**Exercise objective**
A single number is the whole answer: the tally of lines in the data below that include the word "computer".

**Data records**
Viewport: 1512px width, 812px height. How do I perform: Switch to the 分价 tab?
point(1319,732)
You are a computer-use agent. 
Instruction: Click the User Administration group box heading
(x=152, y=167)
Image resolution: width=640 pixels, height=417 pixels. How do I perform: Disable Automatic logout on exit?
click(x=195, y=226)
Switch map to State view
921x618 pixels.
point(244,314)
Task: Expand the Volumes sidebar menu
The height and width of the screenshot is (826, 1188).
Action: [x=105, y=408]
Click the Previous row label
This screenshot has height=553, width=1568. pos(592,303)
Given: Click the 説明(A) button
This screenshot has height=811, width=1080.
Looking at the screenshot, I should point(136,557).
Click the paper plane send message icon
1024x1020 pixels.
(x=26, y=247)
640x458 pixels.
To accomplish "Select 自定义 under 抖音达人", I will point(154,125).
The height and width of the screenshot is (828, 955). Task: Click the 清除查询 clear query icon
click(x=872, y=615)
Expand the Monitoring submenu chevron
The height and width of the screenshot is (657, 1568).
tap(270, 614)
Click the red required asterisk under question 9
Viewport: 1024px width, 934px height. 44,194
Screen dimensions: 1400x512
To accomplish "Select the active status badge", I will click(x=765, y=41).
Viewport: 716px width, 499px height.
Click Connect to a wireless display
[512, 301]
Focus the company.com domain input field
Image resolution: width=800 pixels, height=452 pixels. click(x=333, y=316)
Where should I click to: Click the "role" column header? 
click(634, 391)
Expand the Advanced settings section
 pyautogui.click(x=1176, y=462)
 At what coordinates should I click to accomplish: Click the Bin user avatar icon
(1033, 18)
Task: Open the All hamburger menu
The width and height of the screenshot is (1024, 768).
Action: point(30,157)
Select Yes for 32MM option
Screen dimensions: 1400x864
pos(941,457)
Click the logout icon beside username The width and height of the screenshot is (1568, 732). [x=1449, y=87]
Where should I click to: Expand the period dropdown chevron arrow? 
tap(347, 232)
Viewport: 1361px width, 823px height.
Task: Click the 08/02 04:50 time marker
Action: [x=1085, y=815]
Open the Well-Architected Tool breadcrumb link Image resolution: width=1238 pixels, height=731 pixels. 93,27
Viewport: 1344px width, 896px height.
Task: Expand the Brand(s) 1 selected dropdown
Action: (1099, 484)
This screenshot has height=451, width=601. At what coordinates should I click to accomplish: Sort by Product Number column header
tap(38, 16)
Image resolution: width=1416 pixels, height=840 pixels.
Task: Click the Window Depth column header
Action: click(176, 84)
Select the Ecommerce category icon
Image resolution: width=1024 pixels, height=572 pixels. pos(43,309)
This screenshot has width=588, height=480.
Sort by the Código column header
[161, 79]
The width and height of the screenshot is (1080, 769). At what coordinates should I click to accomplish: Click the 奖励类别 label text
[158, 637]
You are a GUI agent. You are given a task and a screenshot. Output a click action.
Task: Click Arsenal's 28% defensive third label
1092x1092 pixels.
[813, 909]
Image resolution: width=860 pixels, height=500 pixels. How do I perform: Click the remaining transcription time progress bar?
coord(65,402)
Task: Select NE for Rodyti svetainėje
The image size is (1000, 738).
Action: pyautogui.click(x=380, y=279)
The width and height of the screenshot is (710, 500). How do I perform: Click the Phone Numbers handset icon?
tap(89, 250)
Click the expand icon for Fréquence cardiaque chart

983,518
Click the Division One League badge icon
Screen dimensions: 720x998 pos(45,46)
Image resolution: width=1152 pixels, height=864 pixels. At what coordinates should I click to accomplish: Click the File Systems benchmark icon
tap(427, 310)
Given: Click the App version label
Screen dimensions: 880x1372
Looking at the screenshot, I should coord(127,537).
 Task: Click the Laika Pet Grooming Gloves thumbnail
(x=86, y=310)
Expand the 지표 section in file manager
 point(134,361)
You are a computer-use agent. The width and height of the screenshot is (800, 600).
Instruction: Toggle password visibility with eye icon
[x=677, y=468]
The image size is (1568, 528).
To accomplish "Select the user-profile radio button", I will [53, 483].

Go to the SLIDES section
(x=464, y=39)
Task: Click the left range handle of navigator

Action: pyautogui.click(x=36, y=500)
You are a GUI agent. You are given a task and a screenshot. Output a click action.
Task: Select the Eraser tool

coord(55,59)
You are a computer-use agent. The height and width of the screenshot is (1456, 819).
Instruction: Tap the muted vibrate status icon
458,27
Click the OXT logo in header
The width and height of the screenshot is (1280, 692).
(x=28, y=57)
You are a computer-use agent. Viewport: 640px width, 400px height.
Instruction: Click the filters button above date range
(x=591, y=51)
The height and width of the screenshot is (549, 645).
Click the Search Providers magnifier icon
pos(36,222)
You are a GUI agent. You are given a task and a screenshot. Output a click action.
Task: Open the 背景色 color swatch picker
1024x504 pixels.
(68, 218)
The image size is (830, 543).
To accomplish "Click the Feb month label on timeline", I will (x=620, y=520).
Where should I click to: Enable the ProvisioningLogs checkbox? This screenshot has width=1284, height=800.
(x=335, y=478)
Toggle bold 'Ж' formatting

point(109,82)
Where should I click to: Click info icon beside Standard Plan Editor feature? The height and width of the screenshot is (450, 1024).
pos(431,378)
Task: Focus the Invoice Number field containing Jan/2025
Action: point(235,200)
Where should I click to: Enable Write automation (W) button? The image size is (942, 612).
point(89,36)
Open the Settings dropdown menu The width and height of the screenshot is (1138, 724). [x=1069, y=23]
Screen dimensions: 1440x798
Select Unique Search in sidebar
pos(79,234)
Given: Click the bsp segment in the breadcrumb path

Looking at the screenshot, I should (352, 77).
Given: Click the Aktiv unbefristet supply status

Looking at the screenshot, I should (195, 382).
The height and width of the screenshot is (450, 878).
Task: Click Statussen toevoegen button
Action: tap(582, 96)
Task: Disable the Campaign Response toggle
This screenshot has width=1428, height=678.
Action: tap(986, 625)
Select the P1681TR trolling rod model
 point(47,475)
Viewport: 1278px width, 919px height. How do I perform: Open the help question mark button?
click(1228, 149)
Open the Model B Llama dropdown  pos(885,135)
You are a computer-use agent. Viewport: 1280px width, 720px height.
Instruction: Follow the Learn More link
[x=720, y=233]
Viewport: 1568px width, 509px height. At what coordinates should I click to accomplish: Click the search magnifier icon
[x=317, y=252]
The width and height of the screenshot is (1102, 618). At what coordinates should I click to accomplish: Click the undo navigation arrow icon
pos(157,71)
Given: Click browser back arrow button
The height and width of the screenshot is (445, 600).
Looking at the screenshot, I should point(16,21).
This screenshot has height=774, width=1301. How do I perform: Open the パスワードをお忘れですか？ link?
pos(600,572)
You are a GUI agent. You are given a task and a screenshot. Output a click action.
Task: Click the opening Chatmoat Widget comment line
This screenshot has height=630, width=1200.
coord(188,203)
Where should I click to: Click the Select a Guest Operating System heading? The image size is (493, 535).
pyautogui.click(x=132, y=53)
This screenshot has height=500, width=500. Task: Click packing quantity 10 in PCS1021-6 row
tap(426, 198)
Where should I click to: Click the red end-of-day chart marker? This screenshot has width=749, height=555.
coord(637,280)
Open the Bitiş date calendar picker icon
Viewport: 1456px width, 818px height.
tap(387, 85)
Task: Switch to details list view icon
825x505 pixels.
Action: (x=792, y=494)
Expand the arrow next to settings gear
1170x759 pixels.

**Written answer**
5